12. Principal diagnosis
The condition established after study to be chiefly responsible for occasioning the admission of the patient to the hospital for care.
13. Other diagnoses
All conditions that coexist at the time of admission or that develop subsequently or that affect the treatment receive and/or the length of stay. Diagnoses that relate to an earlier episode and have no bearing on the current hospital say are to be excluded.
14. Qualifier for other diagnosis
A qualifier is given for each diagnosis coded under "other diagnoses"to indicate whether the onset of the diagnosis preceded or followed admission to the hospital. The option "uncertain is permitted.
15. External cause-of-injury code
The code for the external cause of an injury, poisoning, or adverse effect (commonly referred to as an E code).

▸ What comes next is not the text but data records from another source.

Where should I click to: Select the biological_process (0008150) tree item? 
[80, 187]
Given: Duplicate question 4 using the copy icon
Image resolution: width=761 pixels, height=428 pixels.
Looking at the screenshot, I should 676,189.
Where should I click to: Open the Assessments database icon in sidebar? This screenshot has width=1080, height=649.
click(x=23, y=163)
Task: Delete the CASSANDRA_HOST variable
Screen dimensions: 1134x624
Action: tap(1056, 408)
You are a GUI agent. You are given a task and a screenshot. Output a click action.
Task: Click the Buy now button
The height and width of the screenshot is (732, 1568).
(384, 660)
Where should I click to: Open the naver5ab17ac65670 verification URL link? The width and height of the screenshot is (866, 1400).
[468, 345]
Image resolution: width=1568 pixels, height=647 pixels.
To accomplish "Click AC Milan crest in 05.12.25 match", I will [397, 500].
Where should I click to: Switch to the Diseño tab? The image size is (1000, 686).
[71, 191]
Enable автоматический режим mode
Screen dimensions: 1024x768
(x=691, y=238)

Hospitals should complete this item, whenever there is a diagnosis of an injury, poisoning, or adverse effect.
16. Birth weight of neonate
The specific birth weight of a newborn, preferably recorded in grams.
17. Procedures and dates
All significant procedures are to be reported. A significant procedure is one that is:
.Surgical in nature, or
.Carries a procedural risk, or
.Carries an anesthetic risk, or
.Requires specialized training.
18. Disposition of the patient
.Discharged to home (excludes those patients referred to home health service
.Discharged to acute care hospital
.Discharged to nursing facility
.Discharged home to be under the care of a home health service (including a hospice)
.Discharged to other healthcare facility
.Left against medical advice
Died
19. Patient's expected source of payment
Primary source
Other sources
20. Total charges
All charges billed by the hospital for this hospitalization. Professional charges for individual patient care by physicians are excluded.